Italian Sausage and Ravioli Casserole Recipe
- 1 lb bulk Italian sausage
- 1/2 cup chopped onion
- 2 cloves garlic, finely chopped
- 1 jar (26 oz) Muir Glen™ organic Italian herb pasta sauce
- 1 bag (25 oz) frozen cheese-filled ravioli
- 2 1/2 cups shredded 5-cheese Italian cheese blend (10 oz)
| ||PREP TIME
- Heat oven to 350°F.
- In 10-inch nonstick skillet, cook sausage, onion and garlic over medium-high heat 5 to 7 minutes, stirring occasionally, until no longer pink; drain.
- Stir in pasta sauce.
- In ungreased 13x9-inch (3-quart) baking dish, spread 1 cup of the sausage mixture.

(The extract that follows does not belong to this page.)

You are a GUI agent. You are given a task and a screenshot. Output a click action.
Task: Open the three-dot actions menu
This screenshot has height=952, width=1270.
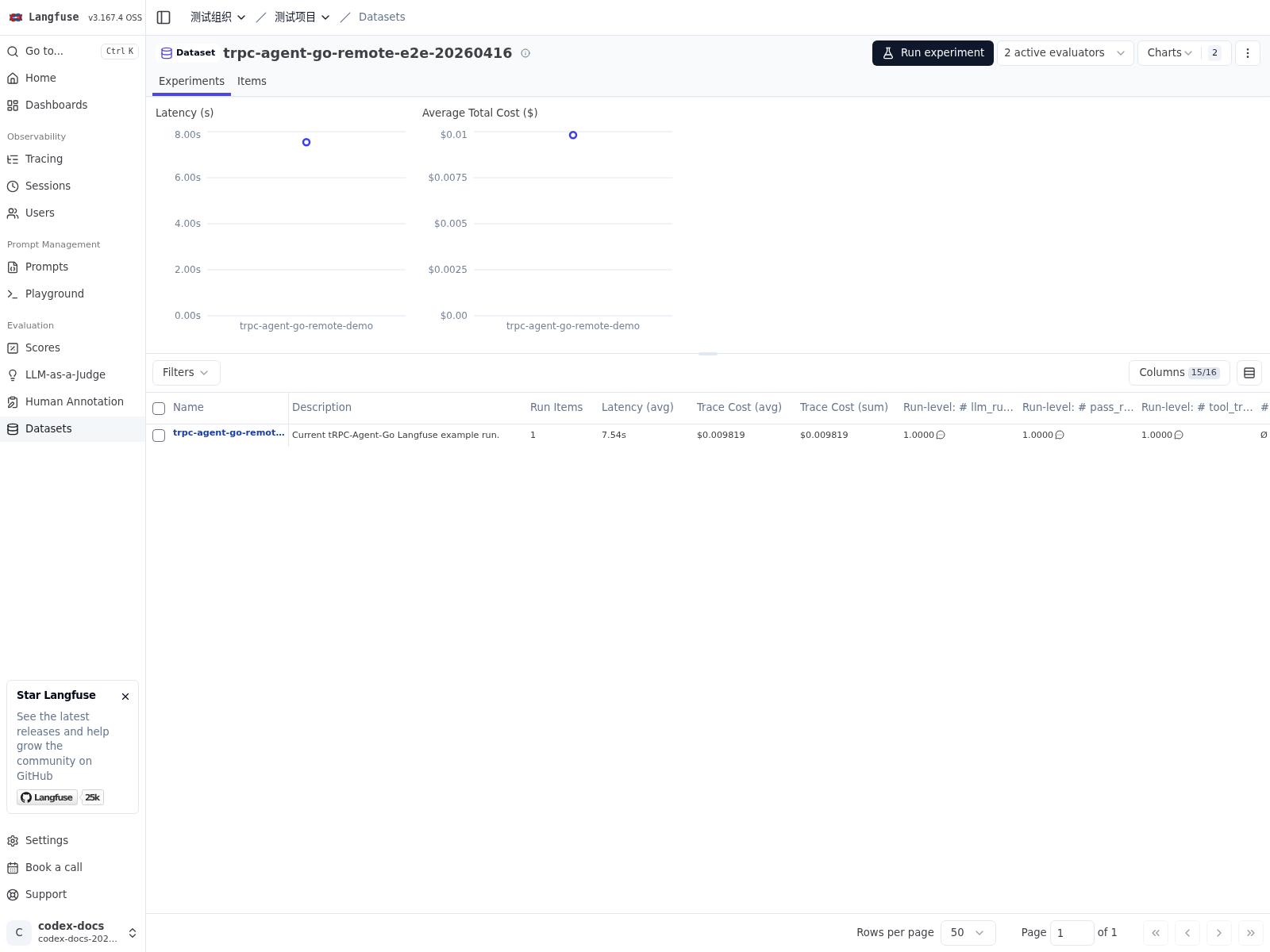pos(1247,53)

- Arrange half of the ravioli on top; sprinkle with 1 cup of the Italian cheese.
- Top with remaining ravioli, sausage mixture and remaining 1 1/2 cups cheese.
- Cover with foil; bake 45 to 50 minutes or until thoroughly heated.
- Remove foil; bake 10 minutes longer or until cheese is melted.
- Let stand 15 minutes before serving.
To Freeze Baked Casserole :
- Cover baked casserole with foil, then in double layer of plastic wrap; label and freeze up to 3 months.
- To thaw and bake, thaw in refrigerator overnight or until completely thawed.
- Remove plastic wrap; leave foil cover on.
- Bake 50 to 65 minutes at 350°F until center is hot (165°F).